Dr. Cheng-Han Chen, an interventional cardiologist at MemorialCare
Saddleback Medical Center, called it "a useful study in that such a
simple intervention can have such a significant impact."
Dr. Brian Brady, a nephrologist at Stanford University, noted that while
the trial was limited by its small size and non-randomized design, it
"highlights potential for improving hypertension control through a
low-cost, easily scalable intervention."
However, some experts urged caution. Dr. Kin Yuen, a sleep medicine
specialist at UC San Francisco, pointed out that blood pressure is
influenced by numerous factors including evening activities,
medications, and individual biological rhythms. She also noted that for
people with insomnia tendencies, focusing too much on maintaining a
sleep schedule might actually increase bedtime anxiety and worsen blood
pressure.
Understanding High Blood Pressure
High blood pressure, or hypertension, develops when the force of blood
pushing through vessels is consistently too high, often because arteries
have narrowed. It can develop over several years before symptoms
appear, making it a silent but serious health threat.
Several factors contribute to hypertension:
Age and genetics: Risk increases after age 65, and some people are
genetically predisposed to the condition.
Lifestyle factors: Obesity, sedentary behavior, high sodium intake (more
than 5 grams daily), and even moderate alcohol consumption can elevate
blood pressure.
Demographics: In the United States, Black individuals have higher rates
of hypertension.
Left untreated, high blood pressure can
lead to stroke, heart failure, arrhythmia, kidney disease, vision loss,
and cognitive issues including dementia. As Dr. Nissi Suppogu, a
cardiologist at MemorialCare Heart & Vascular Institute, explains:
"Hypertension can damage the arteries and if untreated causes a lot of
end organ damage including stroke, heart attack, heart failure, and
kidney failure."
Beyond Bedtime: Other Ways to Support Healthy Blood Pressure
While a consistent sleep schedule may help,
managing blood pressure requires a comprehensive approach:
Dietary changes: Consume 4 servings of fruit and 5 servings of
vegetables daily, limit refined sugar, and reduce sodium intake.

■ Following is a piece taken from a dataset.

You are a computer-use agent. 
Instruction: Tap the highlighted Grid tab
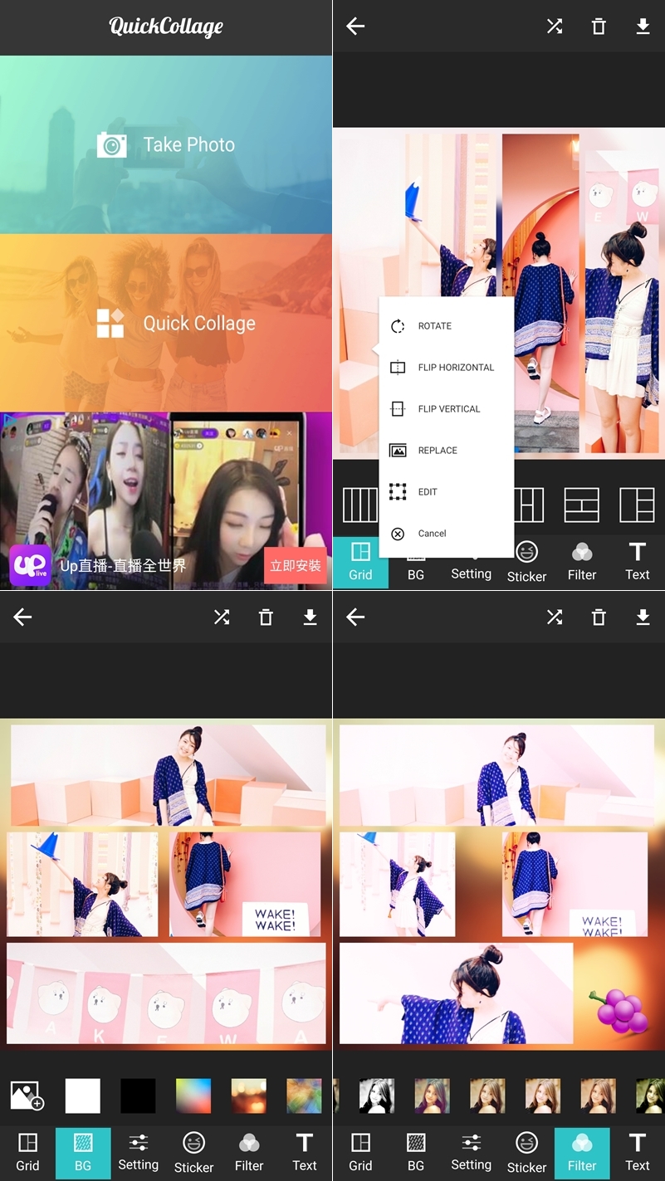pos(360,562)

Weight management: Set realistic weight loss goals if needed.
Physical activity: Regular exercise is crucial for cardiovascular
health.
Quality sleep habits: The American Heart Association now includes
quality sleep as one of its "Life's Essential 8" health components.
Better sleep doesn't just affect blood pressure—it improves heart
health, aids weight management, enhances concentration and productivity,
maximizes athletic performance, and helps with emotional regulation.
To improve sleep quality, consider avoiding caffeine and alcohol in the
evening and increasing exposure to sunlight during the day.
The Bottom Line
While this study's small size and short duration mean larger randomized
controlled trials are needed, the initial findings suggest that
maintaining a regular bedtime could be a simple, low-risk addition to
blood pressure management strategies.
For the millions of Americans dealing with hypertension, this research
offers hope that meaningful improvements might come not just from
medication or major lifestyle overhauls, but from something as
fundamental as going to bed at the same time each night.
As Dr. Brady notes, "Blood pressure control is among the most
well-accepted strategies for reducing patients' risk of developing
kidney disease, heart disease, or suffering a stroke." If a consistent
bedtime can contribute to that control, it's a strategy worth
considering—and one that costs nothing to try.